When following the pattern of splitting artifacts like this, you will quickly end up with integration nightmares and several hour long deploys. Trying to get different artifact versions lined up the same way across different environments will lead to inevitable errors and make roll-backs impossible, I’ve seen it many times.
One single artifact solves these issues
All aspects of a given service are versioned together, the integration is done in the build process, there is no need to integrate during every single deploy.
Now build your one artifact
So you have your one artifact. How did you produce it? For our example of a simple webpage, with 1 python lambda function, and a database. We could actually get away with no build pipeline, a commit of the git repo has everything we need since nothing there requires a build. If that wasn’t the case, lets say you were using react for the UI, which requires a build, and you are putting your python code into a docker container, which will require a docker build.
For the second case, you’d use a tool like Jenkins or GitHub actions to build your UI. Then you’d need to build your docker container. That sure sounds like several artifacts. Nope. Our IaC takes a specific docker container reference from ECR, update the IaC to point to that, then bundle the UI and the IaC up into one zip, alternatively, just bundle a link to a zip of the UI stored in S3, artifactory, or somewhere else up with your IaC.
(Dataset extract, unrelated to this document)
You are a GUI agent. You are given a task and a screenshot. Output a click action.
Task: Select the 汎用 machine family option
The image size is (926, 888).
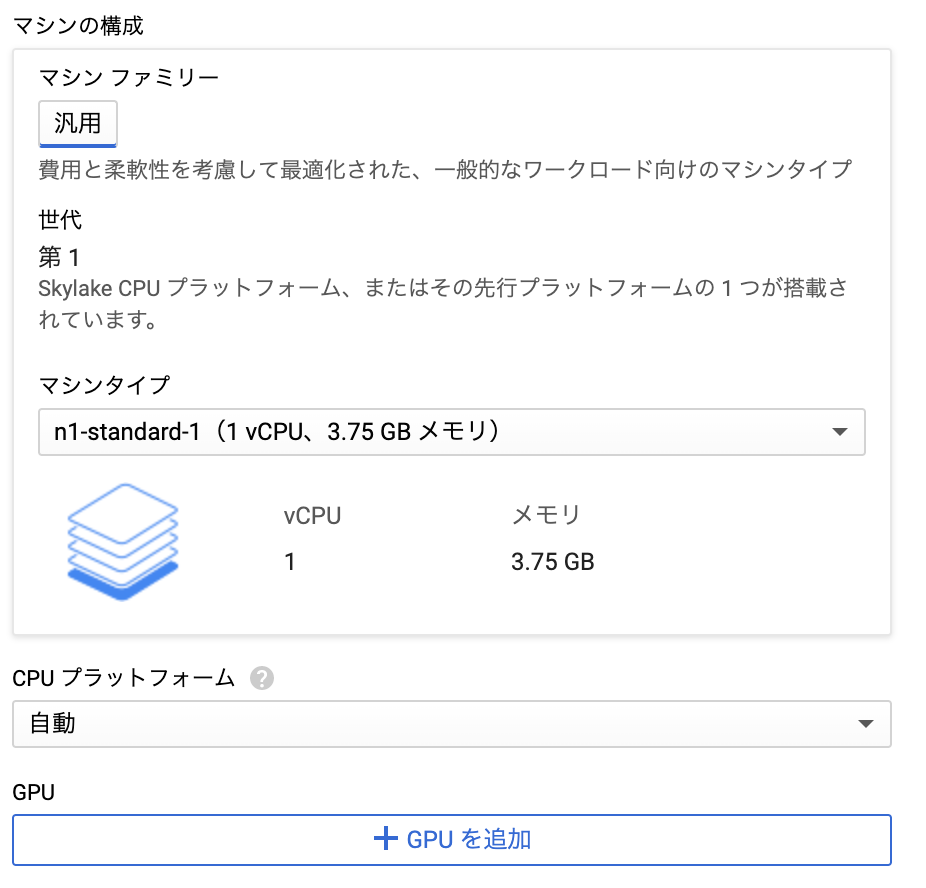[x=77, y=122]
Now we have our one artifact, ready to deploy, with the specific versions of all the various pieces of our service. We can deploy this one artifact to any environment we wish, as many times as we wish. It will always be versioned the same.
Now that your service has one artifact, lets move on to one pipeline.
Deploy your one artifact with one (deployment)pipeline
Naturally, one artifact leads us to one deployment pipeline. No longer do we have one artifact for every single function which makes up an endpoint, one artifact for the databases, and one artifact for the API gateway which the lambda functions or containers plug into. Since all of these things are in one place, lets deploy them via the same pipeline.
The rule of thumb is, design deployment pipeline so your service can be brought online, in working fashion, in one deploy. You should not have one pipeline for your databases, one pipeline for the each container/lambda, then another pipeline for the API Gateway. This creates integration nightmares. You need one pipeline which deploys all of components of your service.
This is about keeping the process simple, consistent, and strait forward. Every aspect of our service is needed to deliver the value, we make one artifact containing all of it, then deploy it together.
Splitting the deployment
Once you’ve achieved one deployment pipeline, it is perfectly viable to split the actual deployment process. One pipeline may run several independent deployments. The right way to split this is by resource life cycle. Database IaC is likely on a much longer life cycle from the code for a lambda function. So you may deploy these in two different deployment steps, just make sure they come from the same artifact, in the same pipeline.
One Path to Production
Bring the pain forward. Multiple paths to prod often are designed to hide the pain of a bad process.
Hotfixes? Don’t need em’. Our process works, why would we? Just fix the bug and deploy it.
Hotfixes are a good metric actually, if your team has them, or someone has been asking about them, then you know your process needs to be fixed. Bring the pain forward. If it takes 3 weeks to deploy 1 new line of code into production, you need to fix that, not create a hack around the process.